La primera aparición del cuerpo femenino que me ofreció una ventana en la planta baja llena de polvo cayó en mi corazón como una bomba de efecto retardado. No dejaba de tener su imagen clara y resplandeciente ante los ojos. Me acompañaba siempre y representaba para mí todo lo que más anhelaba en aquella época, cuando ya empezaba a tener unas verdaderas ansias de amor.

¡Qué púdicas y enrojecidas, como de virgen, me parecían aquellas dos flores redondeadas, con las cuales florece el cuerpo de la mujer al encuentro del amor, cuando el tiempo de la infancia se acerca a la móvil frontera de la feminidad! No deseaba otra cosa que poder descansar la cabeza entre ellas y apretar la boca sobre aquella delicia y aquella fragancia. Pero el miedo me ataba los pies con una cuerda invisible.
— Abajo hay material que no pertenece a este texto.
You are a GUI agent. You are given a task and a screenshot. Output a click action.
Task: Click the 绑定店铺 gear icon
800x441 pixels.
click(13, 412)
Tenía la sensación de que era el amor lo que me sollozaba en el pecho, de que oía la pulsación de su sangre en la mía. La pobre muchacha de la calle Umrlcí se bañaba en mis ocultas lágrimas, en el fondo de mis ojos. Así como la circunstancia deplorable de la casa de citas me tenía que repugnar, la imagen de la chica me empezó a atraer inexorablemente. Estaba convencido de que esta fuerza sólo puede venir del poder de un amor verdadero. Y eso me daba miedo. Tenía una sensación como de estar comprometido con aquella chica. Para siempre.

En aquel tiempo, los cuatro rostros amenos, puros y bonitos de los bancos estudiantiles de nuestro instituto se hundían entre las sombras y desaparecían como cuando bajamos despacio la mecha de lino en una lámpara de petróleo encendida.

¡Vaya por Dios -hubiera dicho mi madre-, qué broma!